# Action item:
Return exactly the lines from the one containing "The height and width of the screenshot is (790, 1253)." through the last line of the records below, both included, and leave out any pictures.
-- Data records follows --
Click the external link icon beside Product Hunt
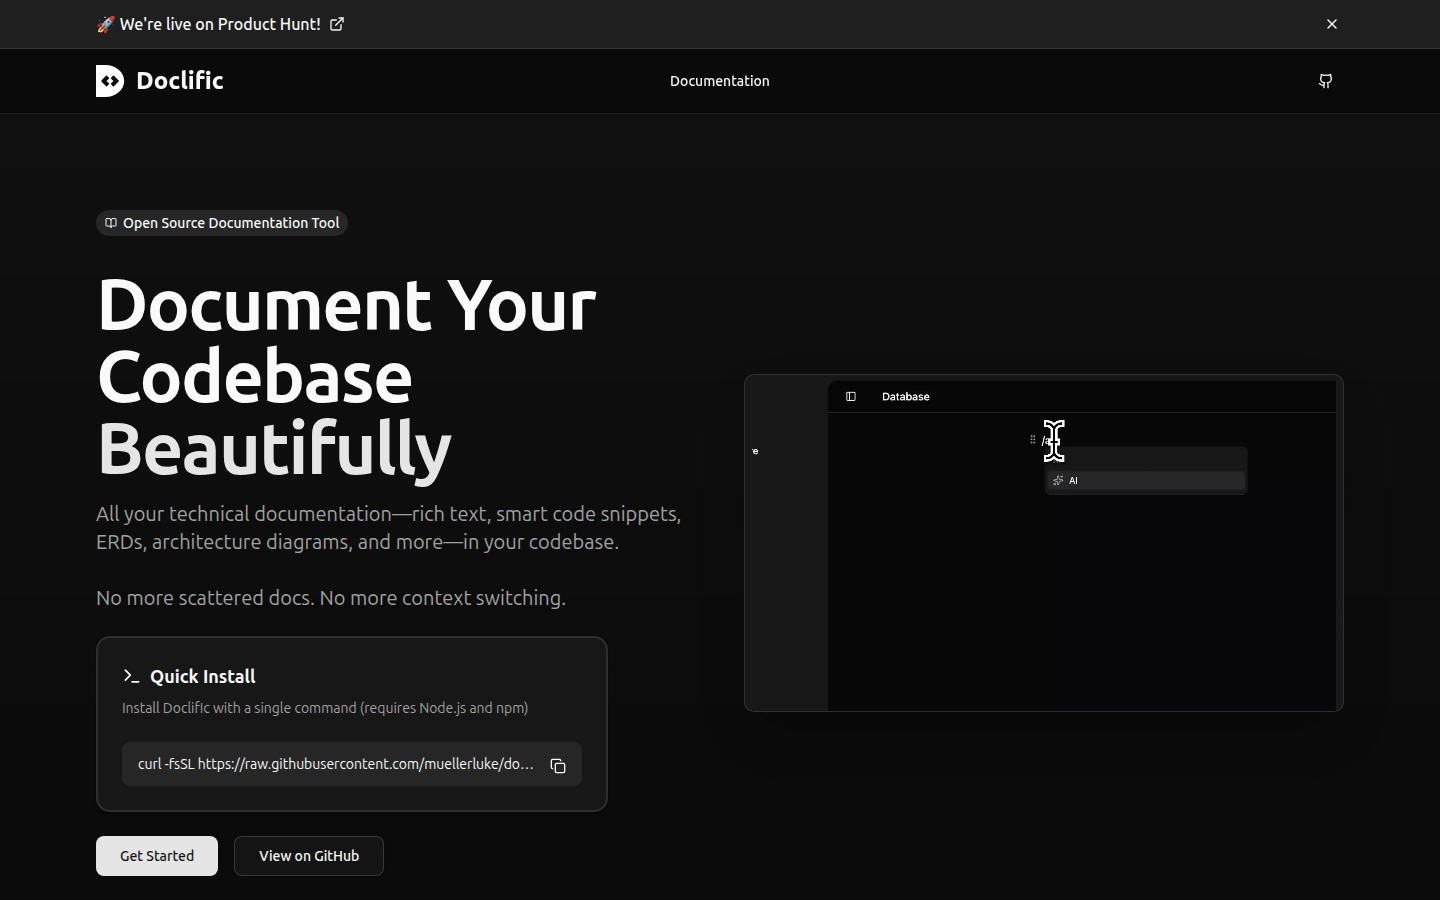 coord(337,24)
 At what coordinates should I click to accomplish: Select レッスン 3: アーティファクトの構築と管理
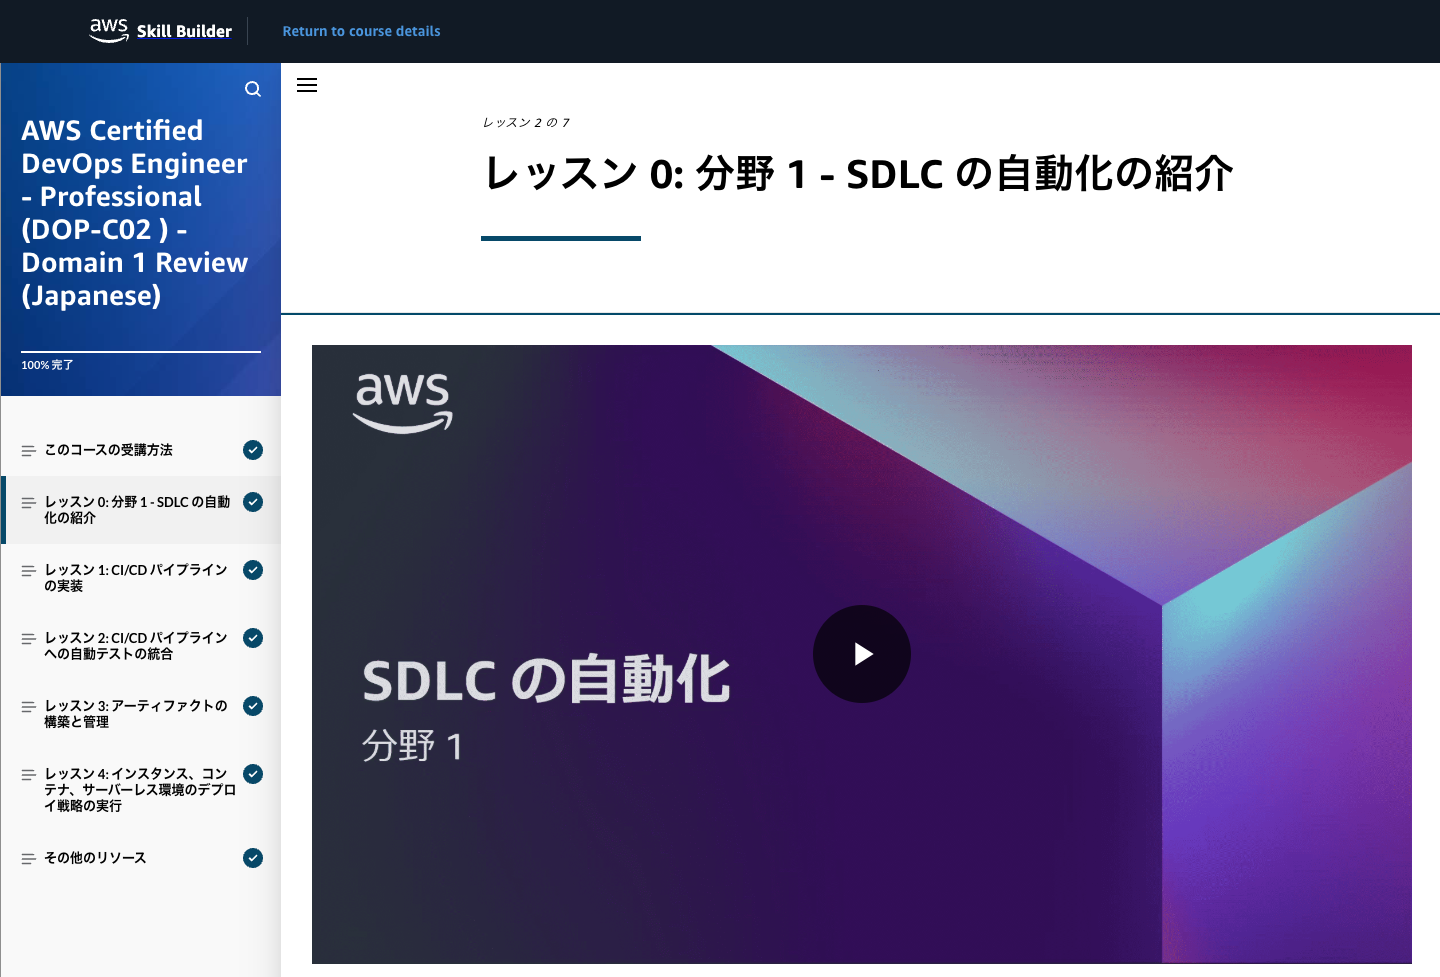point(133,713)
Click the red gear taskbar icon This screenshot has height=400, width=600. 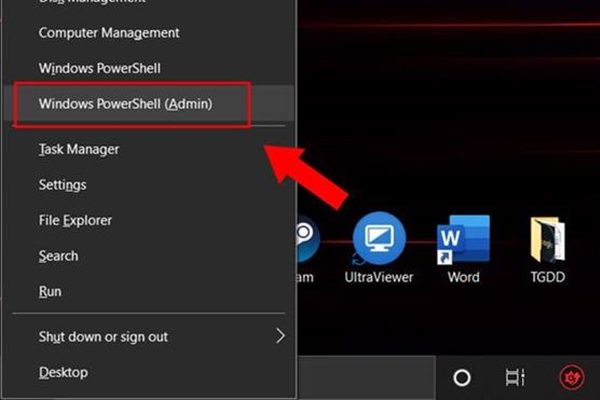coord(569,378)
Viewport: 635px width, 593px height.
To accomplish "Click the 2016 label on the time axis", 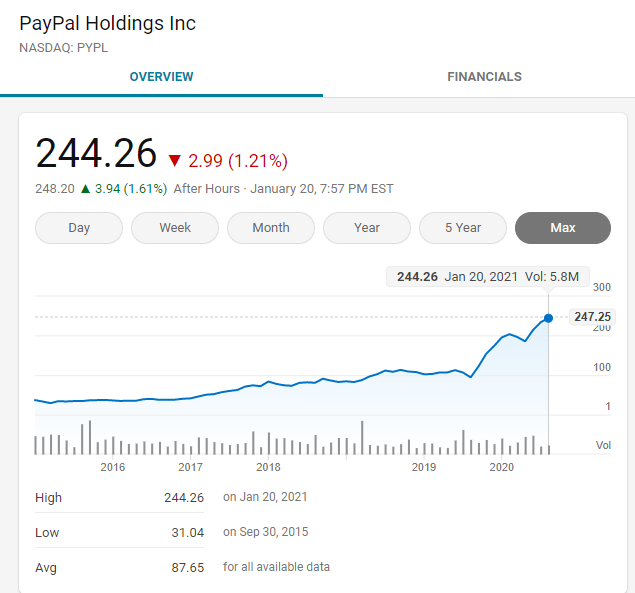I will pyautogui.click(x=113, y=467).
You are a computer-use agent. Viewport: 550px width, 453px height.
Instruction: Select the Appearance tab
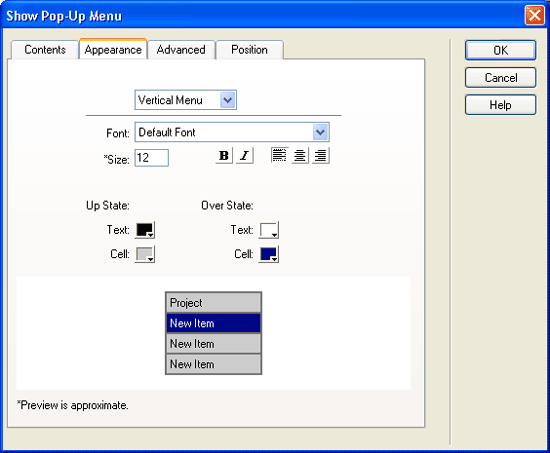click(113, 49)
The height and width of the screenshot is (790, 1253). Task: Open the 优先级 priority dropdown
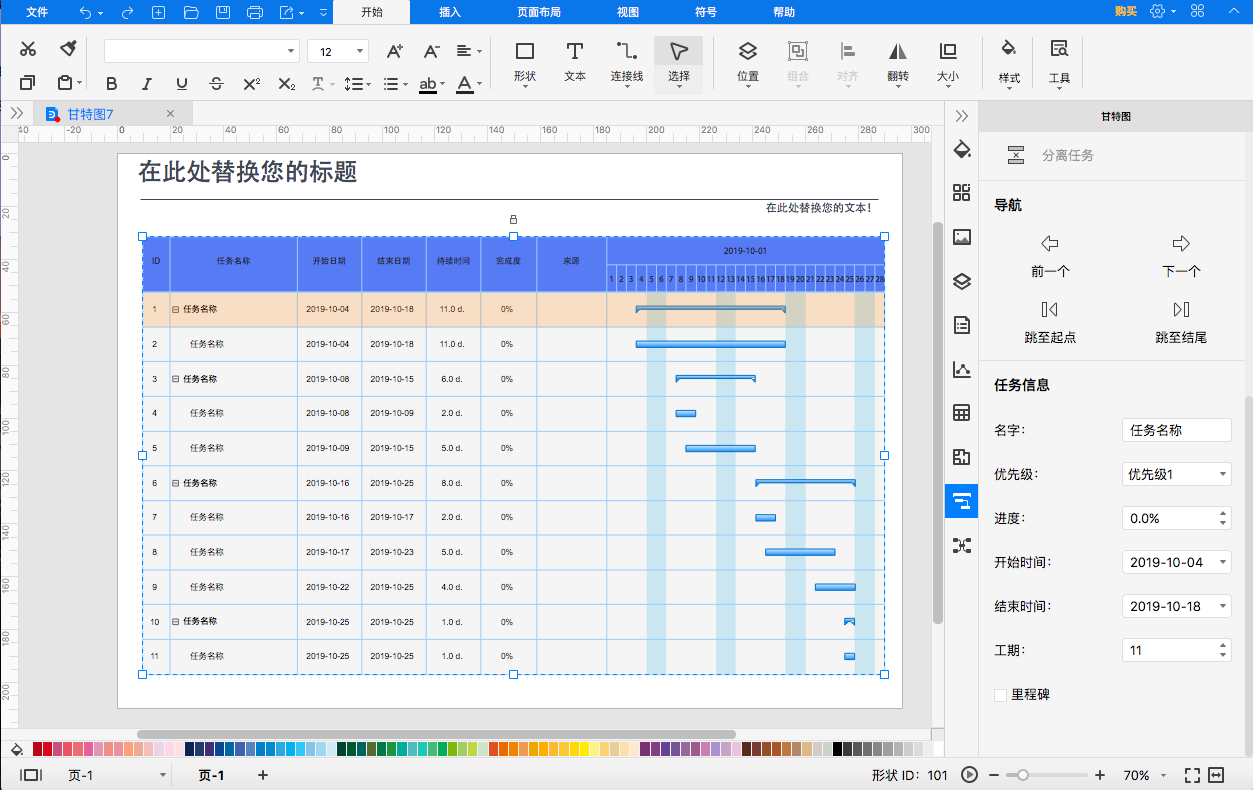pos(1176,474)
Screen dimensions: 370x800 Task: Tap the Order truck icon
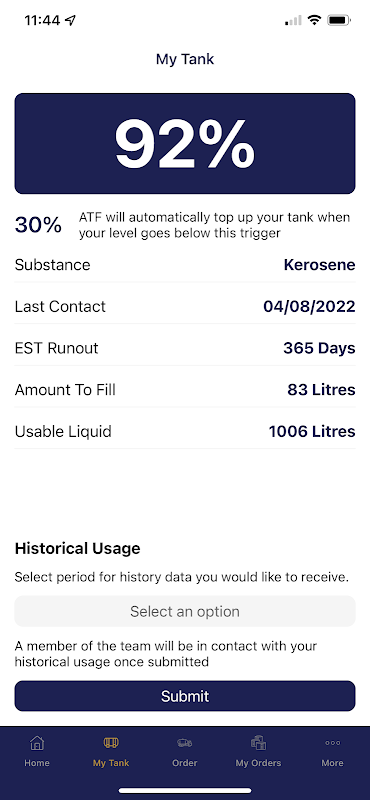pos(185,743)
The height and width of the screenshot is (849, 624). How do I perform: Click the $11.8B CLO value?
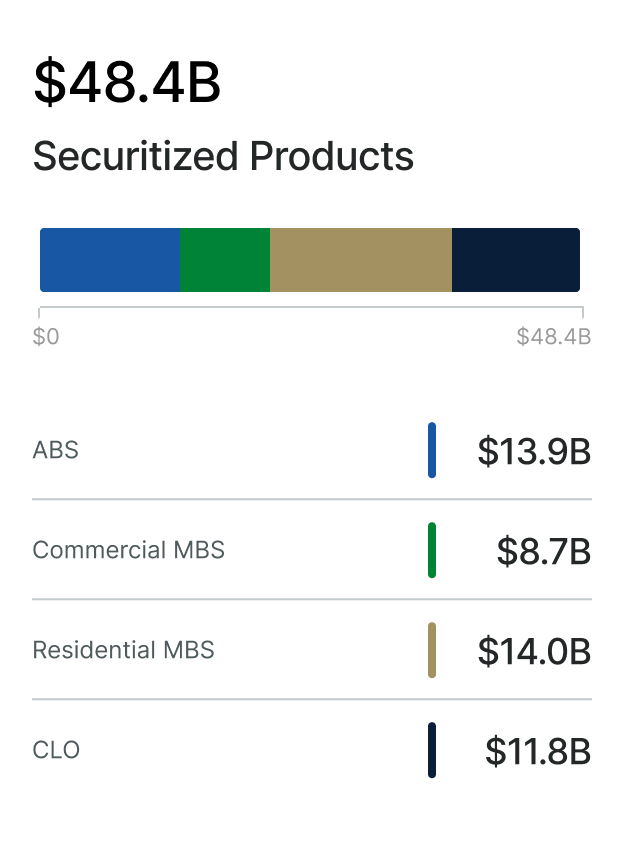coord(538,751)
-- Data records concluded --
# Answer to this task:
The height and width of the screenshot is (790, 1253). Task: Open the 优先级 priority dropdown
pos(1176,474)
Screen dimensions: 370x800 Task: Tap the Order truck icon
pos(185,743)
The height and width of the screenshot is (849, 624). How do I perform: Click the $11.8B CLO value?
coord(538,751)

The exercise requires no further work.